**Task:**
Go through the lines below, tally those that include the word "pixels", and give only the tally.

**Data shown:**
* * * * *
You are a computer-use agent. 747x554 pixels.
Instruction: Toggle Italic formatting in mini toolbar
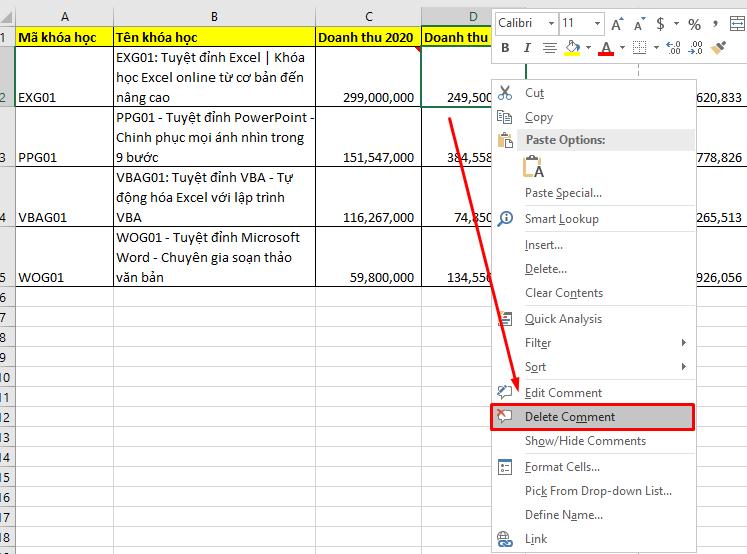click(x=528, y=48)
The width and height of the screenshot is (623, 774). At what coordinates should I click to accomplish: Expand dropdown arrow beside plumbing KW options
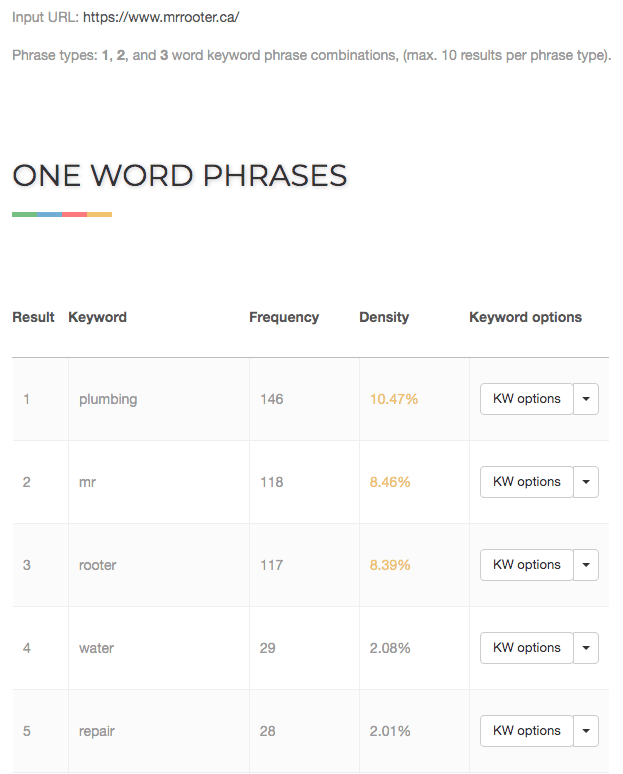coord(586,399)
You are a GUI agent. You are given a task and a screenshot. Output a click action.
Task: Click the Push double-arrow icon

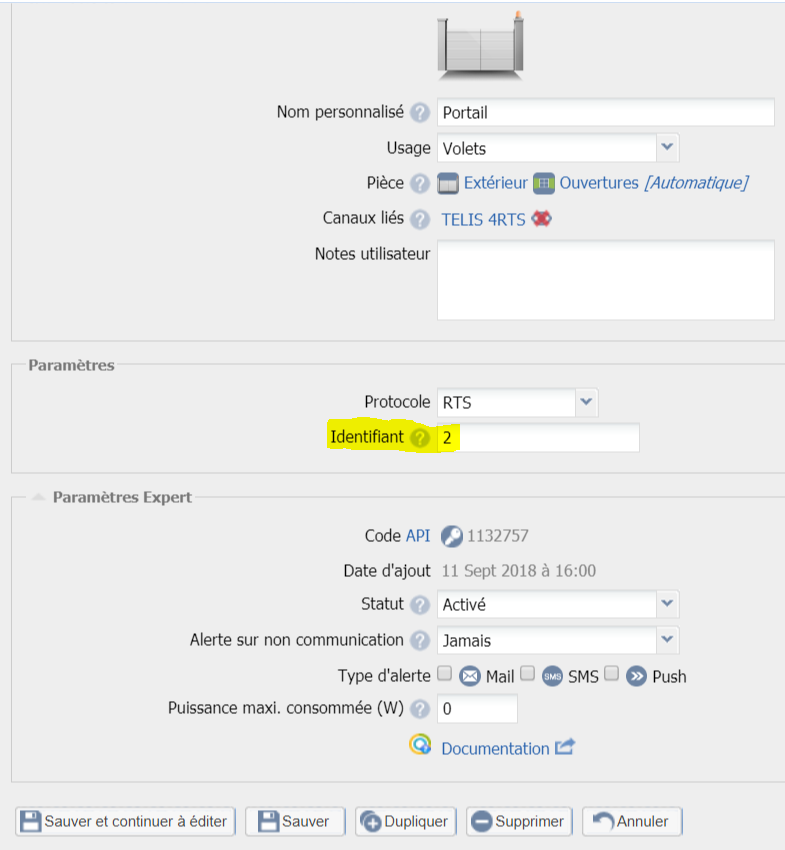tap(637, 676)
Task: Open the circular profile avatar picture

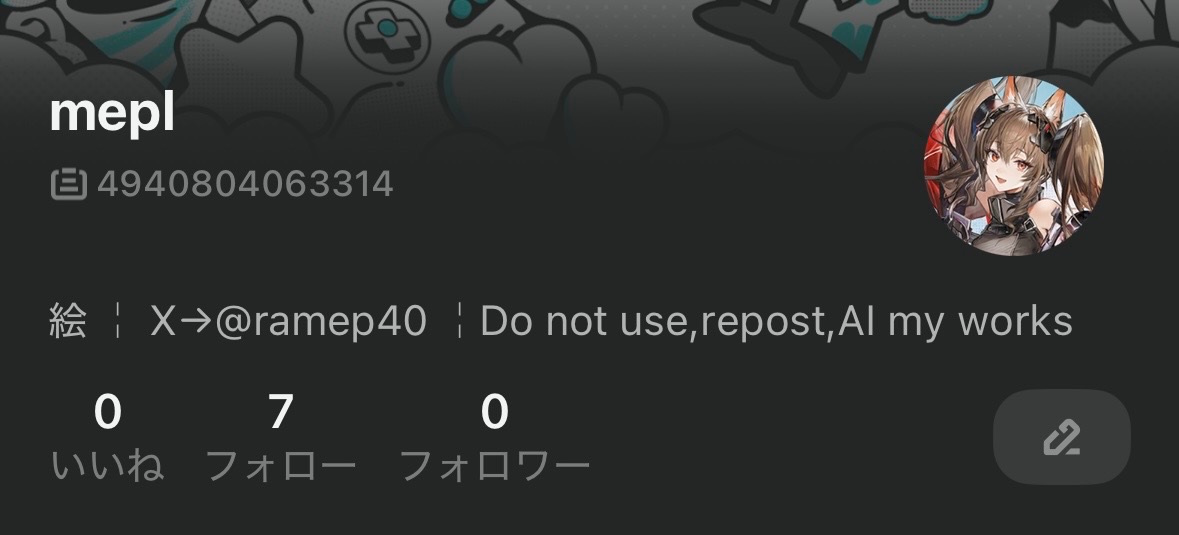Action: point(1014,166)
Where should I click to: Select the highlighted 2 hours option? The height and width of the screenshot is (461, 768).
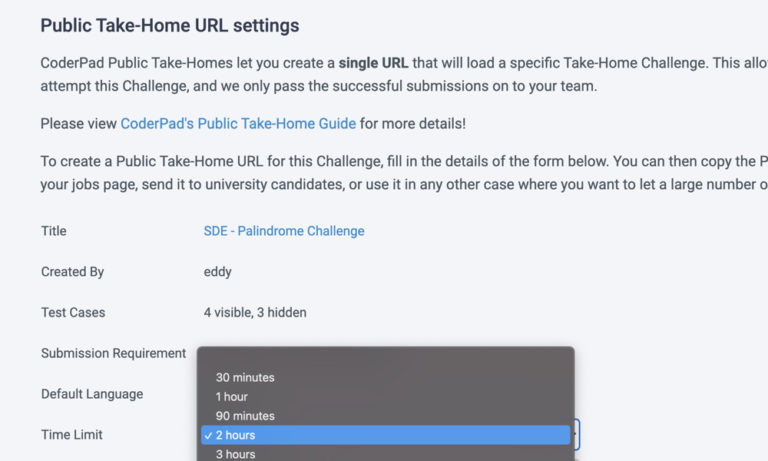(236, 435)
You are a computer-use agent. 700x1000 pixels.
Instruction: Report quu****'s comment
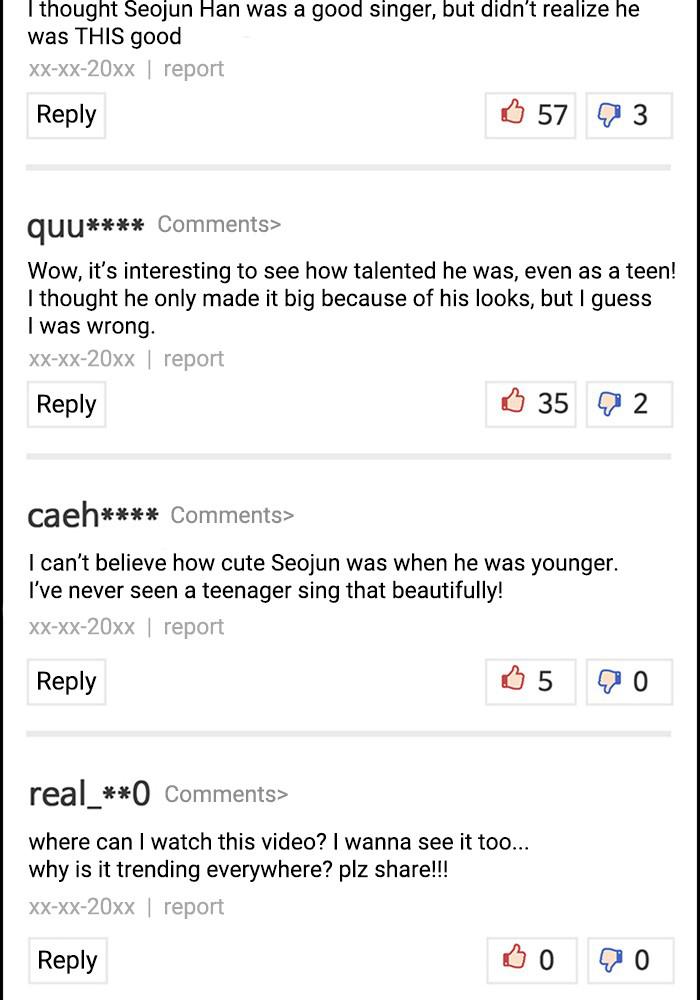(193, 359)
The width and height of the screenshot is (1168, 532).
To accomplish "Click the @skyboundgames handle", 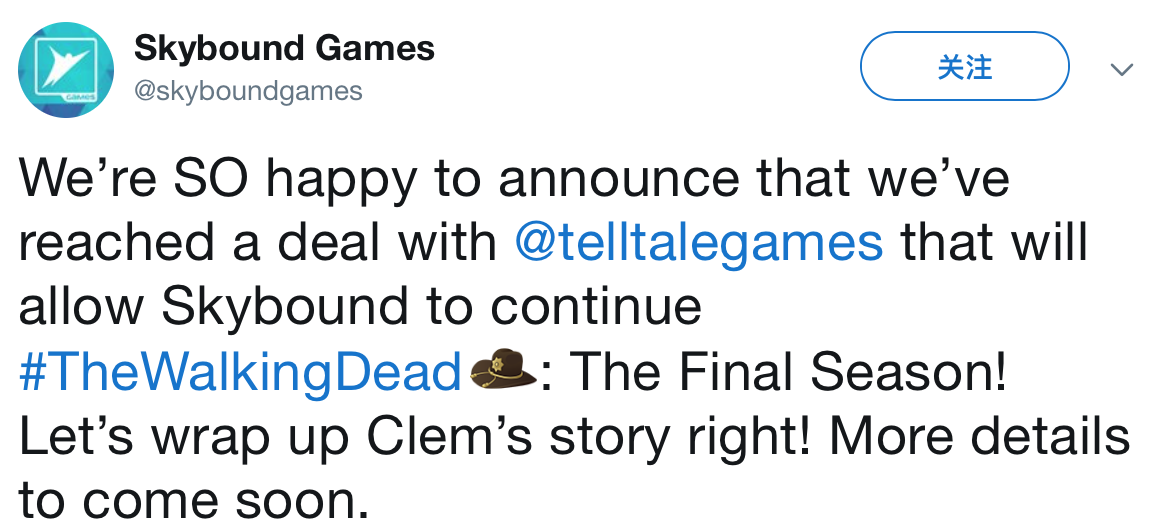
* * * * *
**Exercise solution:**
2